## Records provided
= = = = =
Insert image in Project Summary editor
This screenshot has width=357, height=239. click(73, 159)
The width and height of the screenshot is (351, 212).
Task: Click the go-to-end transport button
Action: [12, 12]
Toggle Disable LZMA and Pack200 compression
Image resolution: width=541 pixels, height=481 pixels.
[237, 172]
= = = = =
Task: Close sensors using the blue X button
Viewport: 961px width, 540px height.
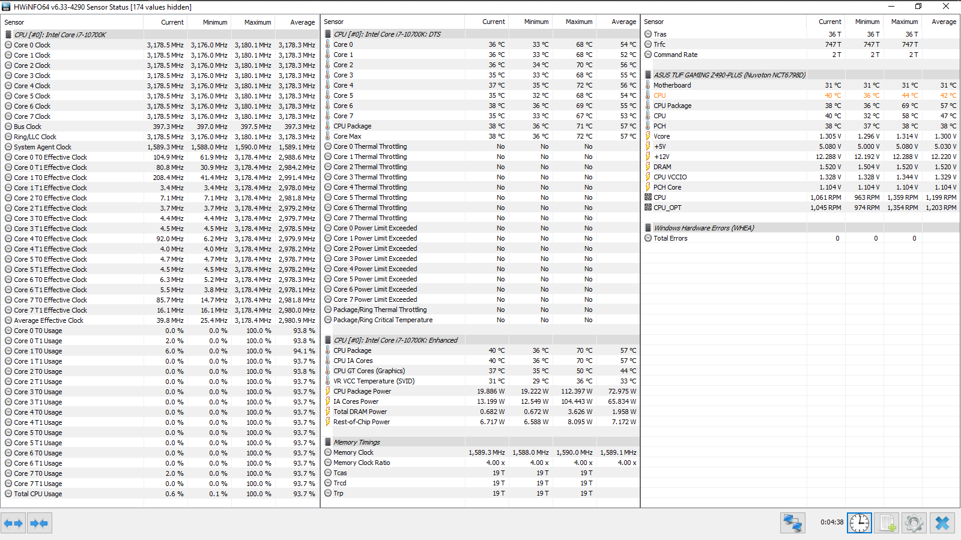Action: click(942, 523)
= = = = =
## Goal
Render the listing from the line containing "Task: Close sensors using the blue X button" up to and including the line containing "Action: click(942, 523)" as a JSON list of strings, one string per line, with blank lines and pictures left out.

## Result
[
  "Task: Close sensors using the blue X button",
  "Viewport: 961px width, 540px height.",
  "Action: click(942, 523)"
]